Hi all , how are things ?
I just came across this and was wandering , I don't suppose anybody can lay their hands on a few of these ?
Will pay shipping!! :lol: 
rofl
All the best and kind regards to all ,
Chris

http://www.nasa.gov/news/special/programmable_logic_conference.html


----------



## NoIdea (Oct 5, 2011)

I want one :mrgreen: 

Deano


----------



## Geo (Oct 5, 2011)

ahhh, its just another piece of junk. if your gonna wish, just wish for the money. :lol:


----------



## Claudie (Oct 5, 2011)

Money?
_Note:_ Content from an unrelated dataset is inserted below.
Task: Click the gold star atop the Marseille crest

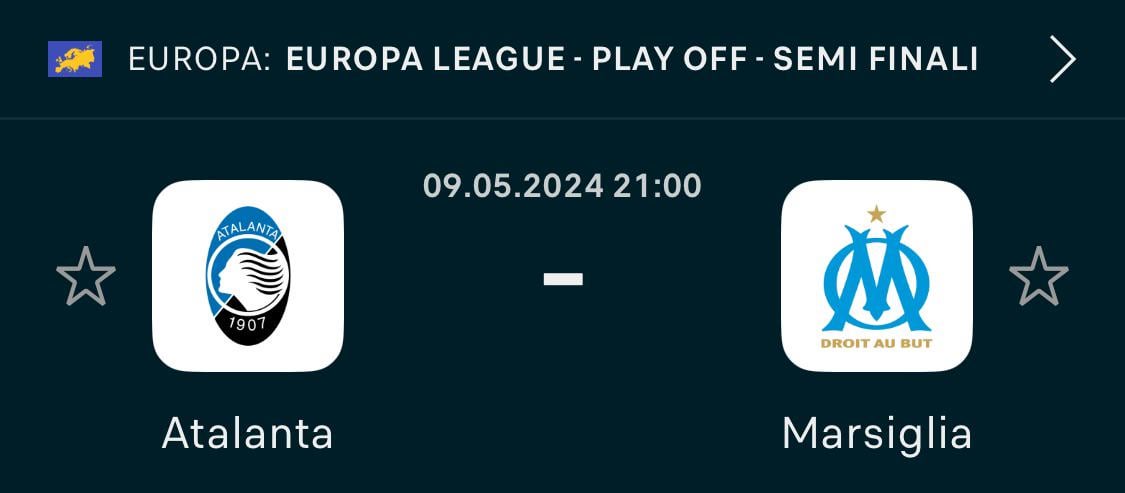Action: [876, 214]
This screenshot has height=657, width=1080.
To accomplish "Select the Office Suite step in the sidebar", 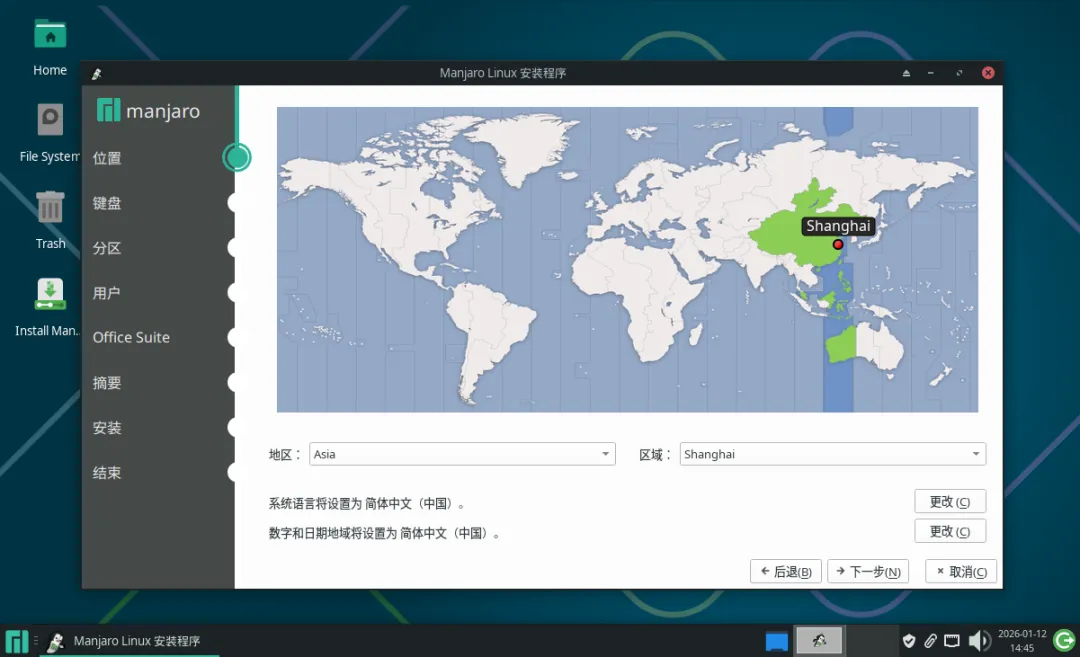I will coord(131,337).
Get the Gold, money isn't real ya know....


----------



## Geo (Oct 5, 2011)

yea, maybe not but it will pay for the T-bone i like so much. whoever said money cant buy you love didnt know where to shop. :lol:


----------



## wrecker45 (Oct 5, 2011)

t-bone nothing like the 1 1/2 inch thick prime rib steaks i have up here. :mrgreen:


----------



## kuma (Oct 7, 2011)

Geo said:


> ahhh, its just another piece of junk. if your gonna wish, just wish for the money. :lol:



Lol's , I can't save or even spend cash wisely , the problem I guess is that I have absolutly no respect for it whatsoever , although I do enjoy the things that you can do with it!  
Little bars and buttons of precious metals on the other hand , they're shiney and heavy , and you can hold them knowing that at some point the bank isn't going to declare them outdated and worthless , and then order you to exchange them for their own *new* brand of cash , which will also , eventualy , return to it's intrinsic value ; Nil.
(Ithink that I read that last little bit on someones sig line here somewhere , sorry for using that but it's bang on the mark!)
Give me the shiney shiney any day! :mrgreen: 
All the best and kind regards ,
Chris


----------